The guidance is focussed only on the tax treatment of exchange tokens, which HMRC defines as tokens intended to be used as a method of payment (for example cryptocurrencies like bitcoin). HMRC explains that “typically” there is no person, group or asset underpinning an exchange token and, unlike utility or security tokens, exchange tokens do not provide any rights or access to goods or services.
HMRC confirms that the tax treatment of utility and security tokens will be addressed in future guidance.
The new guidance is high level, but broad in scope. For example, it deals with the treatment of exchange tokens under the tax rules on trading, loan relationships, intangible fixed assets, chargeable gains, employment taxes, VAT and transfer taxes.
In the guidance, HMRC reiterates its view that, although exchange tokens are assets, they are not money or currency. The tax consequences largely follow from this (although HMRC emphasises that it will consider each case on the basis of its own facts and circumstances). For example, the guidance explains that:
- Sterling values must be established: The calculation of taxable profits must be carried out in sterling and therefore, if a transaction does not have a sterling value (for example if bitcoin is exchanged for ether), an appropriate exchange rate must be used.
- Existing rules determine whether an activity amounts to a trade: In order to determine whether activities concerning exchange tokens (including mining activities) amount to a “trade”, the normal tests apply. A detailed facts and circumstances test will therefore be required.

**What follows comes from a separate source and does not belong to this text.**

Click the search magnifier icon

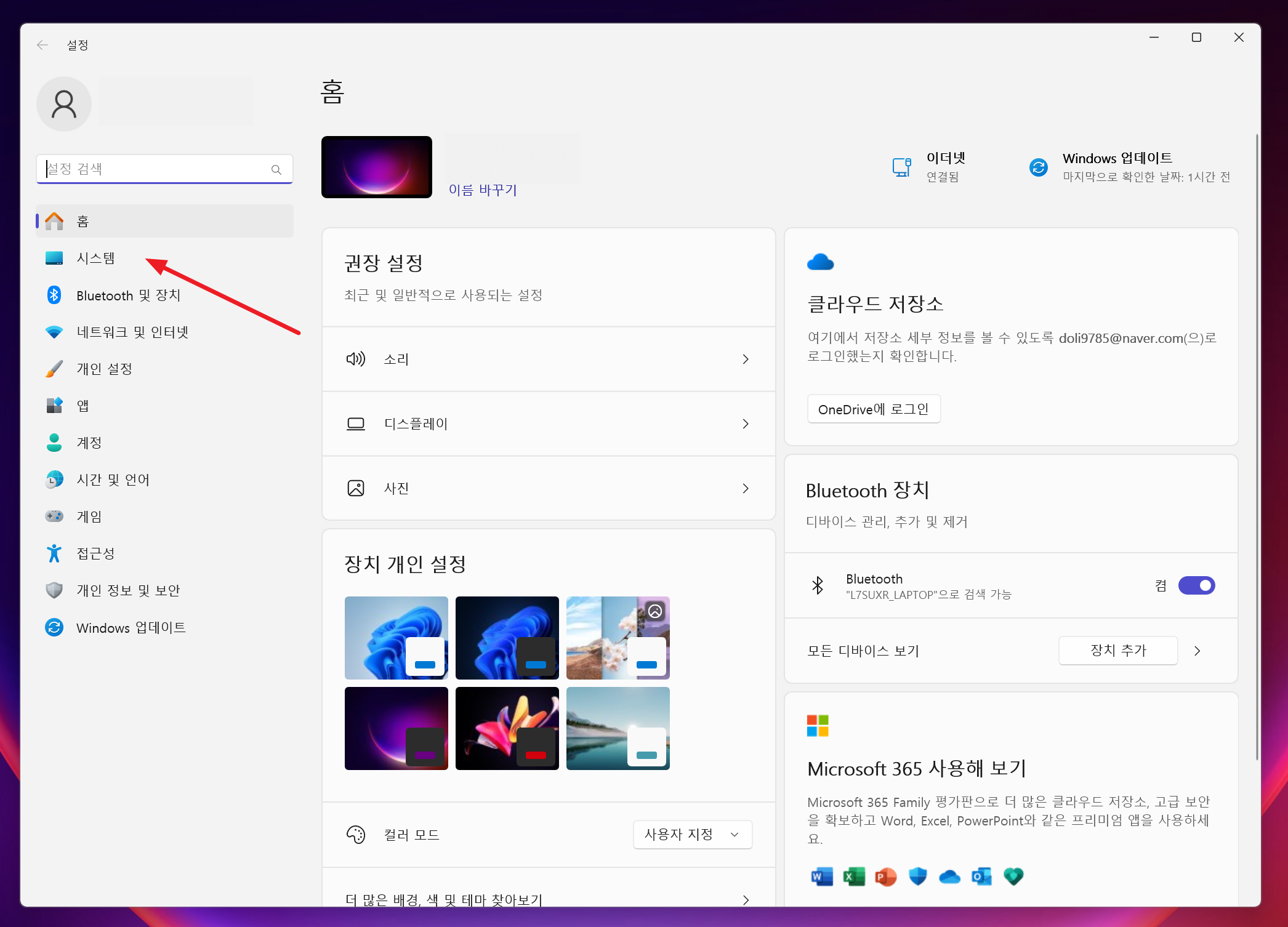276,169
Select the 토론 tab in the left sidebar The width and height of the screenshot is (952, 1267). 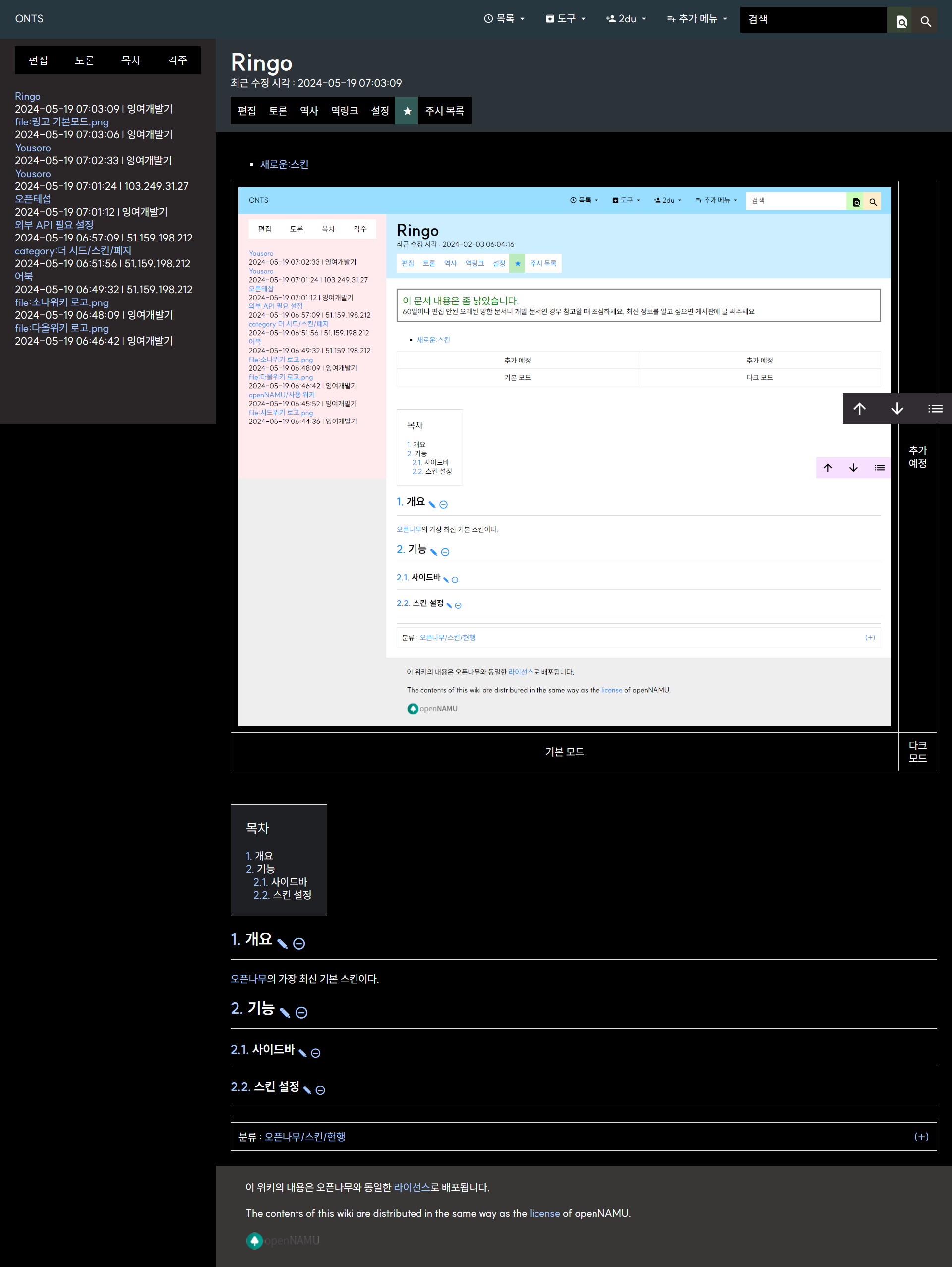(x=84, y=60)
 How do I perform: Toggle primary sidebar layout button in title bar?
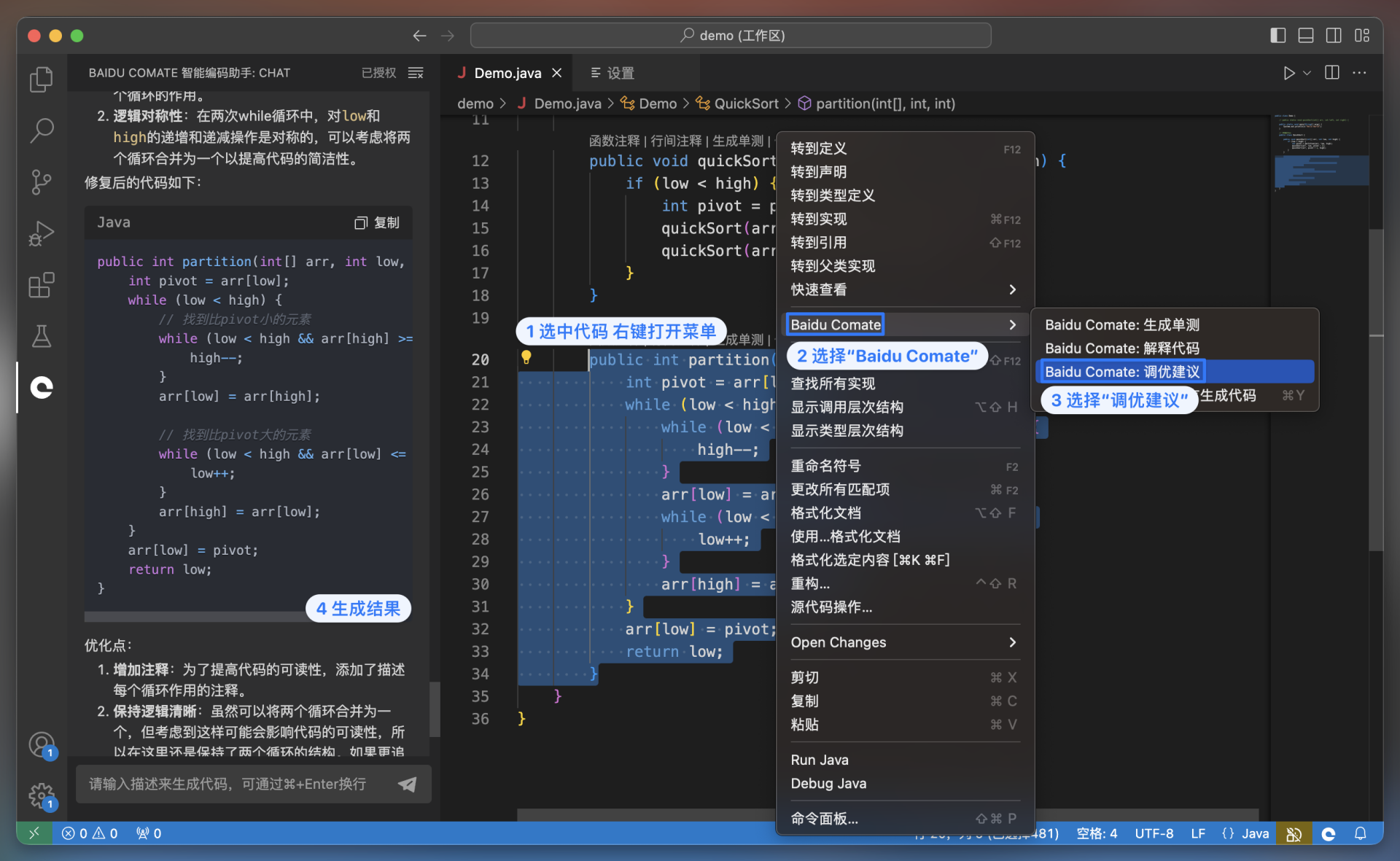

- Capital gains tax could apply on disposals: If an activity is not a trading activity, and it is not charged to corporation tax in another way (such as under the non-trading loan relationship or intangible fixed asset rules), any gain that arises on a disposal of an exchange token will typically be charged to corporation tax as a chargeable gain. In calculating this gain, normal capital gains principles (such as those relating to allowable costs and the pooling rules) will generally apply. There is specific guidance on the implications of hard forks and airdrops.
- Exchange tokens do not constitute loan relationships: On the basis that exchange tokens are not money or currency and there is typically no counterparty standing behind the token (so there is no debt), in HMRC’s view exchange tokens do not themselves constitute “loan relationships”. However, the loan relationship rules would apply if exchange tokens are used as collateral security for an ordinary loan of money.